Search code examples
.netcom

Why is System.IO.Path (a class with only static members) COM visible?


Why is System.IO.Path COM visible when it contains only static members and fields?

[ComVisibleAttribute(true)]
public static class Path

I was under the impression that one cannot call static member functions of a COM object (and additionally, that the class would need a default constructor which Path does not have).

Also note SO user sharptooth comment:

It is also worth noting that it doesn't have Guid attribute which most likely means the class id will be regenerated each time it is compiled.

Why is PATH COM visible and what could be done with it?


Solution

  • Sure, this is a mistake. It is in good company, many other classes from mscorlib have the same problem. For example Registry, Directory, File, Buffer, Environment, Nullable, Monitor, Timeout. But not consistently, the attribute was properly omitted for BitConverter, Console, Convert, GC, Math, etcetera.
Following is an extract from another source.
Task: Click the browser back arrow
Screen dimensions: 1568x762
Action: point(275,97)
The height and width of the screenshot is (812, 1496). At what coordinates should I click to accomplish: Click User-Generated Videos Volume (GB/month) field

    The attribute is otherwise important for many classes in mscorlib, custom CLR hosts and scripting languages depend on it. Looks like the Microsoft programmer(s) that applied the attribute were just operating on auto-pilot. The mistake is inconsequential, Tlbexp knows how to deal with it. The coclass gets the [noncreatable] attribute so client programs cannot create an instance of the class. And the auto-generated interfaces are empty. So the type is simply not usable at all and you can't accidentally use it either.

    If you actually want to use System.IO.Path from a COM client program then you have to write a [ComVisible] wrapper class for it. Non-static of course, every method you write can simply delegate directly to the one of the Path methods. You'd like the [appobject] attribute on the coclass so it behaves statically in a client program that supports the attribute, sadly .NET doesn't have an attribute for it.